SHORT PROBLEM 1 →
From the IAVF Rx hotpath message, reproduce word for word the stretch that starts with the words containing "On Tue, May" and ends with "on the stack.".
SHORT PROBLEM 2 →
In the IAVF Rx hotpath message, which three values does the patch cache on the stack at the start of the NAPI polling callback?

== PAGE

On Tue, May 30, 2023 at 05:00:26PM +0200, Alexander Lobakin wrote:
> The Rx hotpath code of IAVF is not well-optimized TBH. Before doing any
> further buffer model changes, shake it up a bit. Notably:
>
> 1. Cache more variables on the stack.
> DMA device, Rx page size, NTC -- these are the most common things
> used all throughout the hotpath, often in loops on each iteration.
> Instead of fetching (or even calculating, as with the page size) them
> from the ring all the time, cache them on the stack at the beginning
> of the NAPI polling callback. NTC will be written back at the end,
> the rest are used read-only, so no sync needed.
I like calculating page size once per napi istance. Reduces a bunch of
branches ;)
Yet another optimization I did on other drivers was to store rx_offset
within ring struct. I skipped iavf for some reason. I can follow-up with
that, but I'm bringing this up so we keep an eye on it.
> 2. Don't move the recycled buffers around the ring.

====
== INFORMATION SUPPLIED

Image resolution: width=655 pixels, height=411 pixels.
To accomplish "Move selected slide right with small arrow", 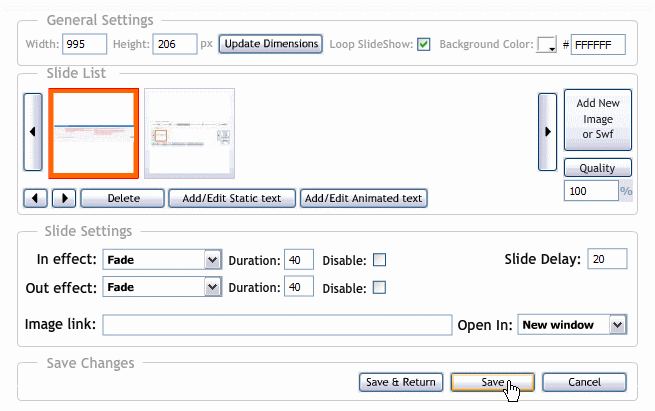I will click(64, 198).
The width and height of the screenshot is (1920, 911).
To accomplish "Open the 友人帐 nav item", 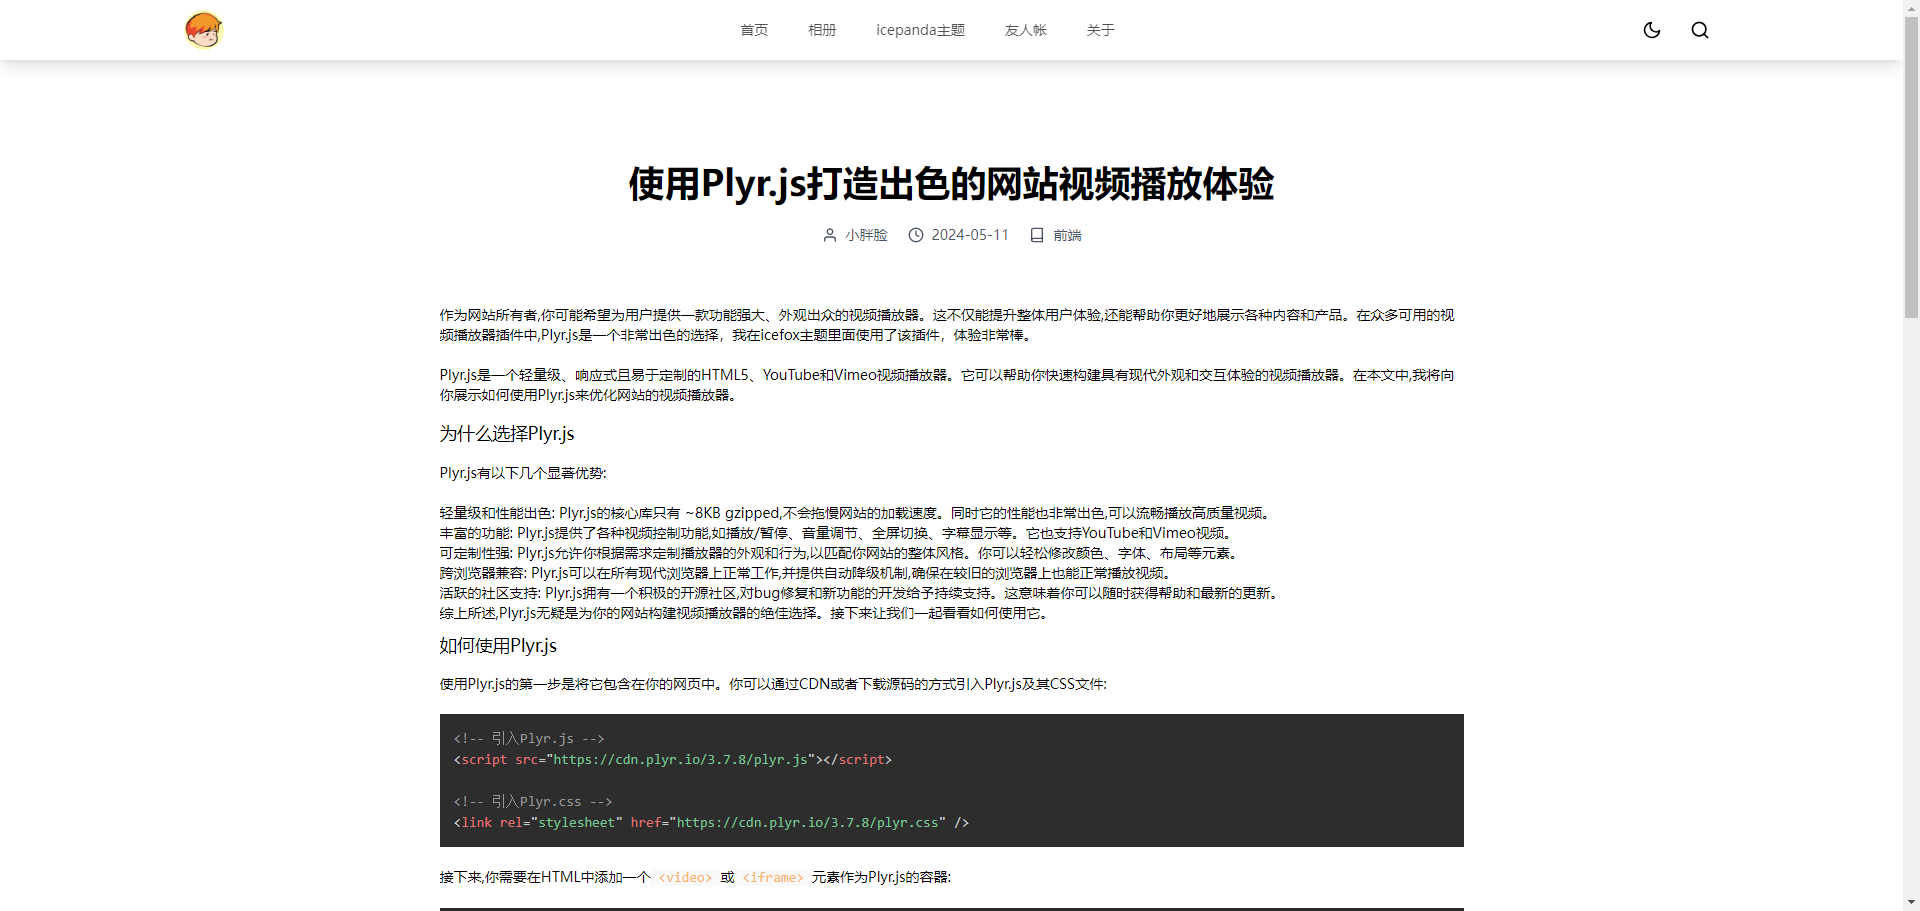I will click(x=1025, y=30).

====

EXPECTED ANSWER 1 →
On Tue, May 30, 2023 at 05:00:26PM +0200, Alexander Lobakin wrote:
> The Rx hotpath code of IAVF is not well-optimized TBH. Before doing any
> further buffer model changes, shake it up a bit. Notably:
>
> 1. Cache more variables on the stack.

EXPECTED ANSWER 2 →
The DMA device, the Rx page size, and NTC.